Nicolas Sarkozy a, quant à lui, le don de souffler le chaud et le froid sur les questions européennes.
"Sarkozy est très déterminé. Le problème, c'est qu'il a plusieurs visions et que ça dépend du jour de la semaine", ironise le député européen Alexander Stubb (libéral finlandais).
Quelle est la politique européenne du favori des sondages?
Celle qui est exposée dans le discours prononcé le 8 septembre dernier à Bruxelles, où il proposait un traité limité ratifié par l'Assemblée nationale française pour éviter un référendum et prônait un approfondissement de l'intégration?
Ou celle, décrite devant des auditoires français, dans lesquels il cogne sur l'euro fort source de tous les maux, vante l'identité nationale et attaque indirectement l'Allemagne en soulignant que la France, elle, "n'a pas commis de génocide"?
Ses principales cautions européennes, de Simone Veil au député européen Alain Lamassoure, se prennent la tête entre les mains à l'écoute des ces phrases-choc qu'ils déplorent.

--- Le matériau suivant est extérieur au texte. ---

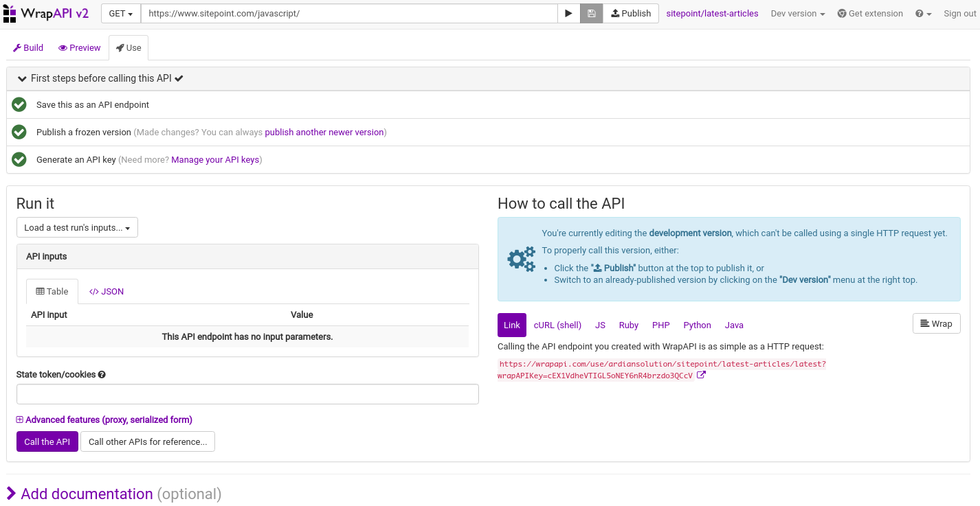Click the save floppy disk icon
This screenshot has width=980, height=506.
[x=592, y=14]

Mais ils veulent croire qu'il ne s'agit là que de discours à usage interne qui vivront le temps de la campagne électorale.

L'EUROPE, UN PROBLÈME DE GAUCHE?

"Le discours de Bruxelles reste l'engagement qu'il a pris", martèle Jacques Barrot, qui met les accents les plus eurosceptiques sur le compte d'Henri Guaino, l'homme qui tient la plume pour Nicolas Sarkozy depuis plusieurs mois.

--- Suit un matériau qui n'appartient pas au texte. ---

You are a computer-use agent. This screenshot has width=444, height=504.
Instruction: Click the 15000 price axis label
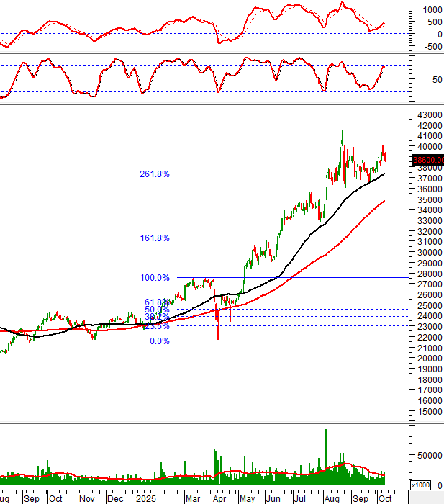point(427,412)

Le politologue Paul Magnette, de l'Université libre de Bruxelles (ULB), insiste sur le fait que le candidat de l'UMP est le chef d'un parti qui a été pour le "oui" à la Constitution.
"Nicolas Sarkozy et son parti ont une doctrine européenne", estime-t-il en minimisant lui aussi les propos de campagne. "Il y a un temps pour le conflit et un temps pour le compromis."

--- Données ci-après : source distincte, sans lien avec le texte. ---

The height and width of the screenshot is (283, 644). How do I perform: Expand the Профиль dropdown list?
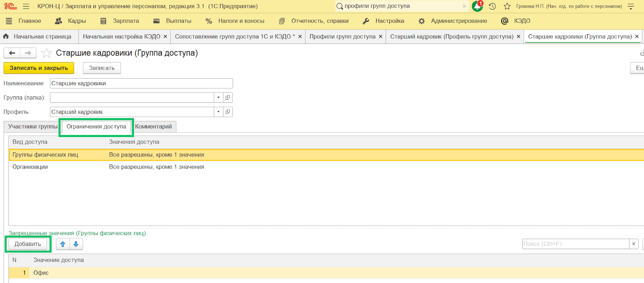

"Je pense qu'il ne faut pas se pencher sur chaque mot des politiciens dans les derniers jours d'une campagne électorale qui a été épuisante", renchérit Giles Merritt.
En outre, malgré la violence de ses attaques, le candidat gaulliste prend garde à ne pas dépasser certaines lignes.
Ainsi, s'il s'en prend à l'euro fort, il ne demande pas une révision des statuts de la Banque centrale européenne (BCE) et sa proposition pour sortir de l'impasse institutionnelle a l'avantage non négligeable de la rapidité et de la simplicité.
La candidate socialiste cumule quant à elle les handicaps aux yeux des responsables européens, qu'elle ne fréquente guère.
Chichement soutenue par un parti qui s'est déchiré sur la question européenne, Ségolène Royal est obligée de satisfaire un électorat méfiant à l'égard de cette Europe "ultralibérale".
Sa proposition de renégocier la Constitution pour en faire un traité social suscite l'opposition de nombreux pays de l'Est, son référendum en 2009 - lorsque tous les autres pays auront ratifié le nouveau texte - est jugé dangereux et il n'y a pas un seul pays - et surtout pas l'Allemagne - qui est prêt à accepter sa revendication d'un changement des statuts de la BCE.
"Le problème européen est aujourd'hui à gauche", estime Paul Magnette. "Il y a 15 ans, il était à droite."
Alexander Stubb, quant à lui, est sévère : "Je ne pense pas que Ségolène Royal ait une politique européenne."
Mais, au-delà du vainqueur des élections, le 6 mai, la véritable inquiétude des milieux européens porte sur l'état de l'opinion française, qui, disent-ils, se complait dans la démonisation du libéralisme, le nombrilisme et l'exaltation du souverainisme.
"C'est le signe d'un pays qui n'a pas confiance en lui-même", note Loukas Tsoulakis, de la Fondation grecque pour la politique étrangère et européenne.